Los ojos de Endicott tropezaron con uno de los pasamanos adheridos a los
costados de la puerta del pasillo. Era de metal macizo y estaba casi desprendido.
Echo una ojeada hacia el interior del coche comedor. Todo en orden. Larsen
gesticulaba, ampuloso, frente al fumador solitario. Los vasos todavía contenían
cerveza.
Le costó. El soporte ya era una manteca, pero como el remache estaba
aplastado la cosa no fue fácil. Cedió con un clac y el pasamanos quedó, pesado
y brillante, en el puño de Ralph. Sintió que tragaba lava hirviente. Oleadas rojas
de calor le arrasaban las mejillas, el cuello, las axilas. La tarde había empezado
a decaer. Ralph temblaba. Larsen llamó al mozo y pagó con unos billetes
enormes y viejos. El tren había aminorado la marcha.
Vamos, Medina, estamos llegando, dijo Larsen. El fumador solitario miró
hacia afuera y dijo –como si oliera un mal perfume–: Me preocupa en qué lo
vamos a llevar. Vos, tranquilo, dijo Larsen, nos están esperando en la estación.
Las primeras casas pasaban dóciles y calladas a los costados de las vías.

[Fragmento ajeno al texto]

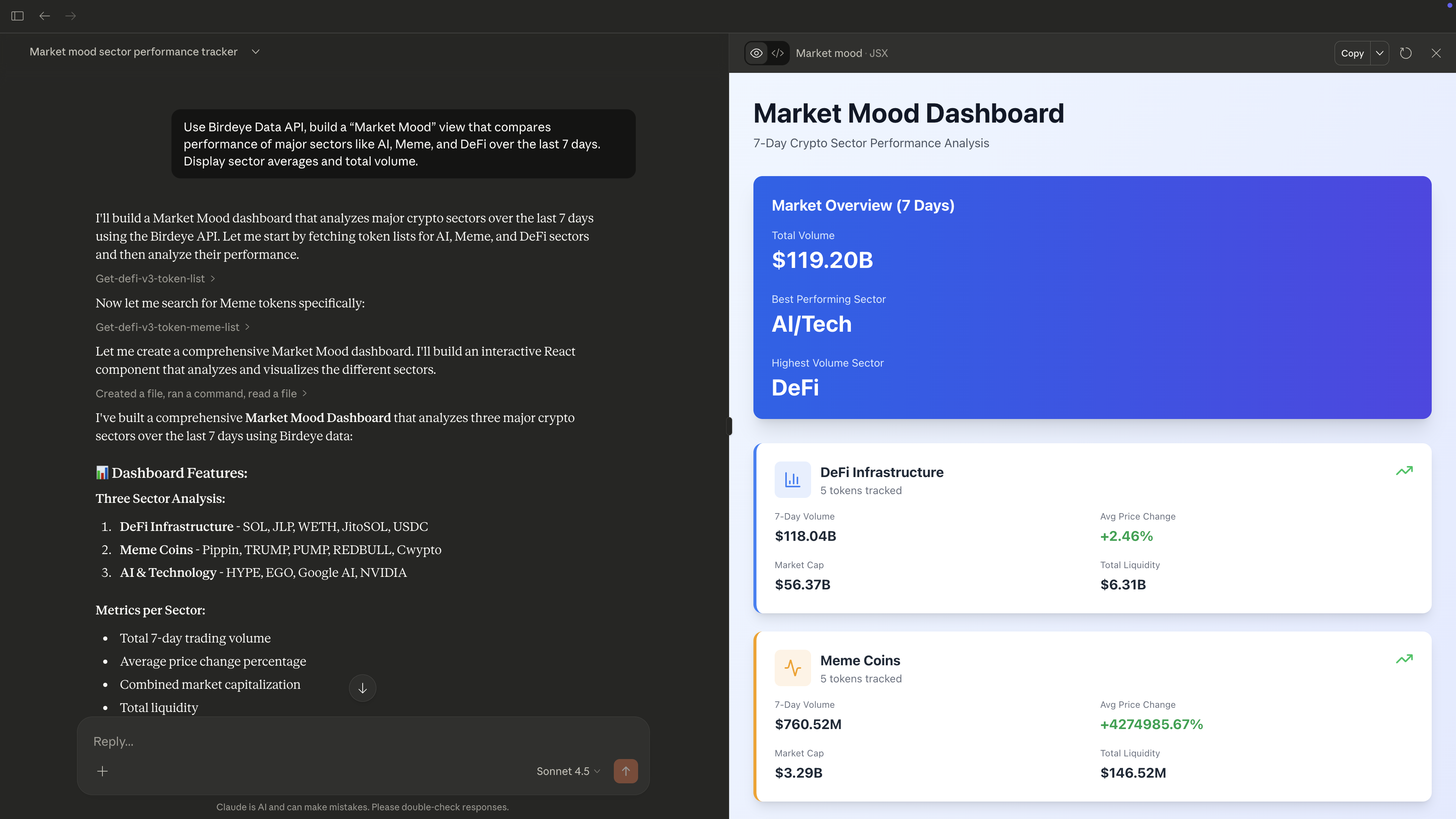Click the back navigation arrow
Viewport: 1456px width, 819px height.
coord(45,16)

Medina avanzó mientras Larsen, detrás, dejaba caer un billete de propina sobre
la mesa.
El primer golpe de Ralph dio seco contra el hombro de Medina. El segundo
estalló en la cara con un ruido húmedo de huesos rotos. Bañado en sangre,
Medina resbaló de espaldas por la escalerilla y voló como una bolsa de papas
fuera del tren. Cuando Larsen levantó los ojos, la descarga de metal le llegó al
cuello. Gimió, rodó, chocó y se detuvo contra las patas de uno de los asientos
del comedor. Ralph, jadeante, con el pasamanos ensangrentado basculando en
su brazo derecho, miraba a Larsen, estupidizado por el terror: Larsen había
quedado fuera de su alcance. La mano regordeta sostenía la pistola.
Ralph se arrojó al piso: el primer balazo le rozó la oreja. El segundo, un
estruendo que se multiplicó en el pasillo, se incrustó en la puerta. Larsen se
había reincorporado. Más gordo y enorme, disparó nuevamente. La rodilla de
Ralph no encontró el piso: lo chupó una sensación de vacío mientras sus costillas
crujían. Fue el vértigo lo que impidió que Ralph supiera que estaba viajando por
el aire. Cuando abrió los ojos, casi en el momento de rebotar contra el terraplén,
vio a Larsen, perniabierto, llenando de estampidos el atardecer, al compás lento
y traqueteante del tren entrando en Resistencia.